## WHAT YOU SHOULD DO
Rewrite the listing below, starting at the line that contains "Task: Select the M size row label" and continuing through the end, and swap every "Viewport" for "Display area" while leaving everything else unchanged.

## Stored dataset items
---
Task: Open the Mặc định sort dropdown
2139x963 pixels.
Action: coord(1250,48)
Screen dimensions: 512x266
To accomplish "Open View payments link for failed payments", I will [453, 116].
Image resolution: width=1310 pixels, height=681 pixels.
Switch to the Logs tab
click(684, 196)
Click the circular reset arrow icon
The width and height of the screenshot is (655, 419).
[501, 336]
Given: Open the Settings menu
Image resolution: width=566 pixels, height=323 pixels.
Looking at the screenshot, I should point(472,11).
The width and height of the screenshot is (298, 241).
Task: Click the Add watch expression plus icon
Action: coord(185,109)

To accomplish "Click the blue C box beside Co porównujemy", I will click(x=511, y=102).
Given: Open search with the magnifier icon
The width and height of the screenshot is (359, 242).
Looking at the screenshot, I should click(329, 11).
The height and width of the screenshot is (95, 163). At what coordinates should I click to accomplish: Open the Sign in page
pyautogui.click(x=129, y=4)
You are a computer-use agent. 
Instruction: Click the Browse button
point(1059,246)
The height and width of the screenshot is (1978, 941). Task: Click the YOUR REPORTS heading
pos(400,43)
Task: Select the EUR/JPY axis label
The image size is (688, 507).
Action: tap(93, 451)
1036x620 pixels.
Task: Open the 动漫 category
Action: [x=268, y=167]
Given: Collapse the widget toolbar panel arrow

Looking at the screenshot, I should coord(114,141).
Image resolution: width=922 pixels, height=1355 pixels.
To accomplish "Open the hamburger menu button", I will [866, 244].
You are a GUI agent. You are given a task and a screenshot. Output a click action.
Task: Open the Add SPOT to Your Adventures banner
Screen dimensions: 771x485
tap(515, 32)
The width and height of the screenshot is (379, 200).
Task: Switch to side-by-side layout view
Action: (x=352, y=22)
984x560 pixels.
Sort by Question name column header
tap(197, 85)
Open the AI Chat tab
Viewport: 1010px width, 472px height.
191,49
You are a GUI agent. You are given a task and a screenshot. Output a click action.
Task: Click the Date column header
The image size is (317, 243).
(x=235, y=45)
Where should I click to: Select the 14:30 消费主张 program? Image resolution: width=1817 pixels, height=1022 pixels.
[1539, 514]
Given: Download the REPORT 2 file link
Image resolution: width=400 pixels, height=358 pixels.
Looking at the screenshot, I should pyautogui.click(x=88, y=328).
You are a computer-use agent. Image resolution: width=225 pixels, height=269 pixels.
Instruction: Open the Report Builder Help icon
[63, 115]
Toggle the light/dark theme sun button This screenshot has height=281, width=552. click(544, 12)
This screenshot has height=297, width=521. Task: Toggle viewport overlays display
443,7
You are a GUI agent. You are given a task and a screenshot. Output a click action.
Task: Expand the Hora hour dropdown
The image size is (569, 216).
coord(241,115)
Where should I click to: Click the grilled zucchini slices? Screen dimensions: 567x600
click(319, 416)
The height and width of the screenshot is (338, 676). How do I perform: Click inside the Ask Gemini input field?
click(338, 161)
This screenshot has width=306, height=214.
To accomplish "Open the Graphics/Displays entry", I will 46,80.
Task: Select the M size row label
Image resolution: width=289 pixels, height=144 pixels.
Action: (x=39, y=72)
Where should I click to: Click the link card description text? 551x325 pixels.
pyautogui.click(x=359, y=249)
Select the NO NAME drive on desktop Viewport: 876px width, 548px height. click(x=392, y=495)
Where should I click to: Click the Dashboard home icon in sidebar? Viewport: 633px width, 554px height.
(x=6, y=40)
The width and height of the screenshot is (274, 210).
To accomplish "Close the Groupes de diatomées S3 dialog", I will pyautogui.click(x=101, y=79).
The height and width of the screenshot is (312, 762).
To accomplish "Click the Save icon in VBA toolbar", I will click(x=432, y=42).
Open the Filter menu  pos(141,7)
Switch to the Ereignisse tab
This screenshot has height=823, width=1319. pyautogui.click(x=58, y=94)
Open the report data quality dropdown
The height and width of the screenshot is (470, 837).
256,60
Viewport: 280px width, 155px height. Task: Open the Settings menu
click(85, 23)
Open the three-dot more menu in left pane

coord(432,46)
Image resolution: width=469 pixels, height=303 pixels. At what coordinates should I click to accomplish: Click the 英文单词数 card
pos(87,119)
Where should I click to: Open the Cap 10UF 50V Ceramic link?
---
## OUTPUT BELOW
Task: Select the M size row label
Image resolution: width=289 pixels, height=144 pixels.
Action: (x=39, y=72)
Where should I click to: Click the link card description text? 551x325 pixels.
pyautogui.click(x=359, y=249)
Select the NO NAME drive on desktop Display area: 876px width, 548px height. click(x=392, y=495)
Where should I click to: Click the Dashboard home icon in sidebar? Display area: 633px width, 554px height.
(x=6, y=40)
The width and height of the screenshot is (274, 210).
To accomplish "Close the Groupes de diatomées S3 dialog", I will pyautogui.click(x=101, y=79).
The height and width of the screenshot is (312, 762).
To accomplish "Click the Save icon in VBA toolbar", I will click(x=432, y=42).
Open the Filter menu  pos(141,7)
Switch to the Ereignisse tab
This screenshot has height=823, width=1319. pyautogui.click(x=58, y=94)
Open the report data quality dropdown
The height and width of the screenshot is (470, 837).
256,60
Display area: 280px width, 155px height. Task: Open the Settings menu
click(85, 23)
Open the three-dot more menu in left pane

coord(432,46)
Image resolution: width=469 pixels, height=303 pixels. At what coordinates should I click to accomplish: Click the 英文单词数 card
pos(87,119)
Where should I click to: Open the Cap 10UF 50V Ceramic link?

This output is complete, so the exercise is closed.